Так вот: учил он тому, что считал я в высшей степени странным, а Амелий — подобным вздору… Но дело-то, как я позднее догадался, было в нас… Говорил же он о том, что путь к созерцанию один и тот же для всякого жаждущего, но путь к созерцанию для каждого жаждущего различен… Путь один и тот же, ибо есть только один Путь, но он различен, этот Путь, как различны между собой все жаждущие.
Путь к чистому созерцанию требует постоянного развертывания силы творческой потенции, заложенной в каждом человеке. И творчество может быть только как
Он говорил: творчество — это прежде всего жертвоприношение, и что любое жертвоприношение есть, в свою очередь, повторение начала жизни и сущности — не во времени, повторю, а по смыслу. Почему? Ибо существование мира начинается с принесения в жертву Хаоса. (Но Хаос не погибает; он остается — всегда здесь и сейчас — и ждет…) Но это не все: мир и существует потому, что боги, демоны, люди приносят постоянно жертвоприношения, ибо мир этот одушевлен Богом, который в нем, с Душой, распавшейся на части, принесшей себя в жертву, воссоздающий свою целостность, единство. Следовательно, принося жертвоприношение в форме творческого акта, мы не только возвращаемся к тому моменту, когда выпало Время, но и становимся самим этим жертвующим собой Богом, который борется в нас и через нас. Всякий, кто, поняв это, совершает доброе дело или даже удовольствуется осознанием Добра, воссоздает божество, разъятое на части, делая его целым и полным. Плотин особо подчеркивал тогда именно это: при жертвоприношении должно быть именно такое осознанное творческое стремление восстановить первоначальное единство, воссоздать все, что предшествовало Сотворению.
И Плотин утверждал, что именно мифы, правильное переживание и медитация над мифами, могут научить такому целостному творчеству. В один и тот же миг миф обучает разум и пробуждает интуицию, веру как нечто целое, или, иначе говоря, именно миф диалектически объединяет ум и веру в специфическом процессе «видения». Но если только мифы хотят быть мифами, то они должны производить разделения по времени в том, о чем они говорят, и различать одно от другого во многом из сущего, так как последнее хотя и существует вместе, но разделяется в смысле порядка и потенций.
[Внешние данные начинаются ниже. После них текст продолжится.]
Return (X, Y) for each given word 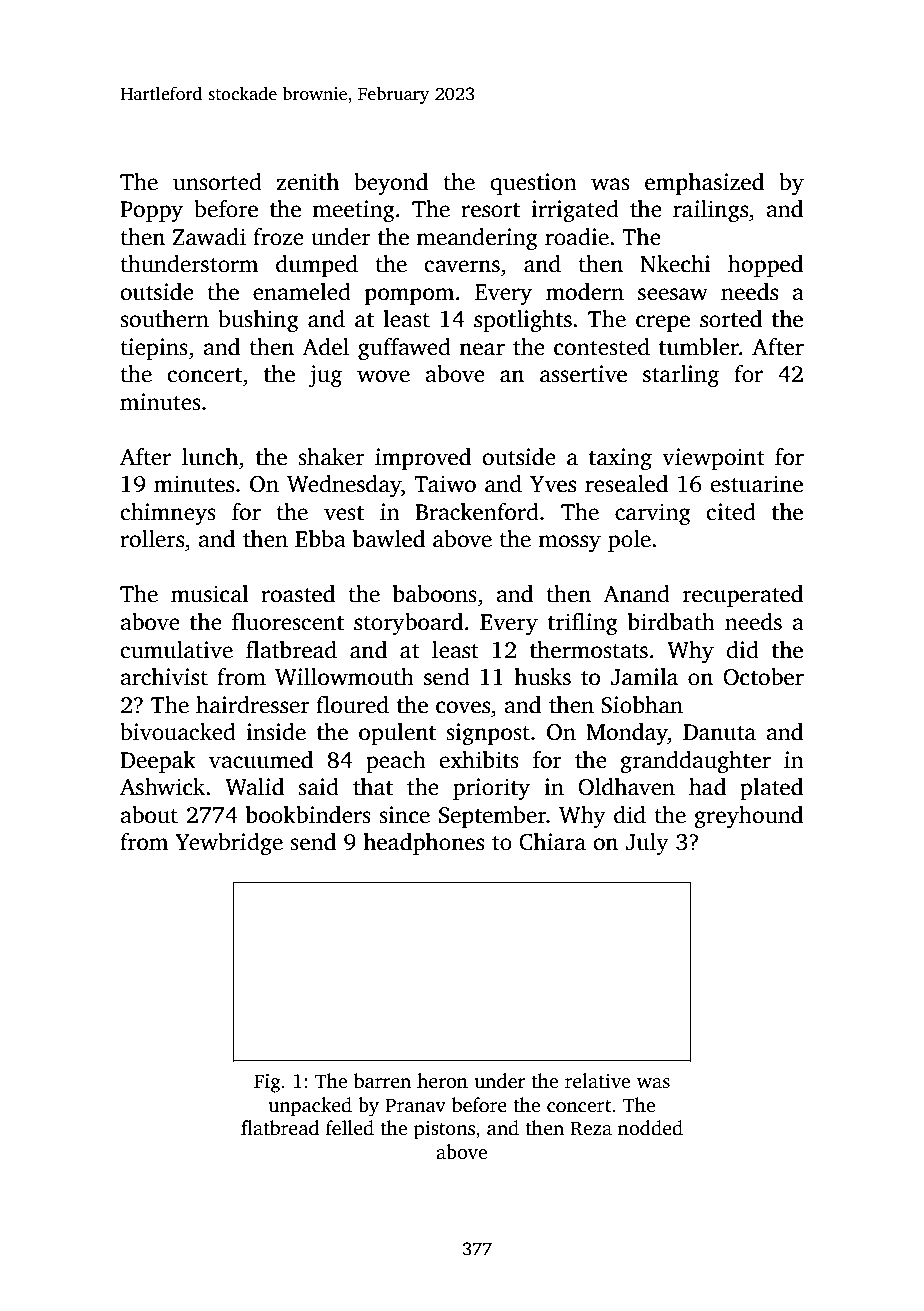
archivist (164, 677)
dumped (317, 266)
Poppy (151, 211)
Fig (267, 1083)
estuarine (756, 484)
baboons (435, 594)
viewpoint (713, 459)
Поэтому при изложении такого рода проблем дело идет о рождении нерожденного и о разделении того, что существует вместе. Но, обучая, насколько возможно, того, кто размышляет об этом, мифы тут же дают возможность произвести соединение.
Мифологическое творчество, внутренняя сила мифа не только человеческая, но и божественная, и демоническая, и космическая. Ведь, говорил Плотин, ух мифа определенным образом следует природе, коль скоро и сама природа любит скрываться, играть с человеком в прятки, делая невидимым видимое, чтобы сделать видимым невидимое, давая косвенный ответ на вопрос, на который не существует прямого ответа, показывая подобное через неподобное и истину через ложь.
Зеф внезапно замолчал. Кастриций слушал, слегка наклонив голову. Затем Зеф глубоко вздохнул, словно очнулся, и медленно, чуть приглушенным голосом, продолжил:
— Плотин постоянно тогда, так или иначе, возвращался к орфическим мифам, пытаясь донести различными способами суть излагаемого, которое казалось нам столь странным…
Боговдохновленный Орфей струнами своей кифары донес, что были вначале вода и ил, который затвердел в землю. Плотин же пояснял, что, полагая первыми эти два начала: воду — как склеивающую и связующую, и землю — как рассеивающую по своей природе, нужно впитывать в себя двойку как два полярных начала умопостигаемого мира. А предшествующее этим двум единое начало — единицу — Орфей опускает как неизреченное, ибо ведь уже само умолчание о нем указует на его неизреченную природу. Следующее начало, идущее после двух, родилось из них, то есть из этих противоположных принципов, и являет собой Дракона с приросшими головами быка и льва, а посреди них — первый лик Бога. На плечах у него крылья, имя ему — Нестареющий Хронос, с ним же соединена Ананкэ (необходимость).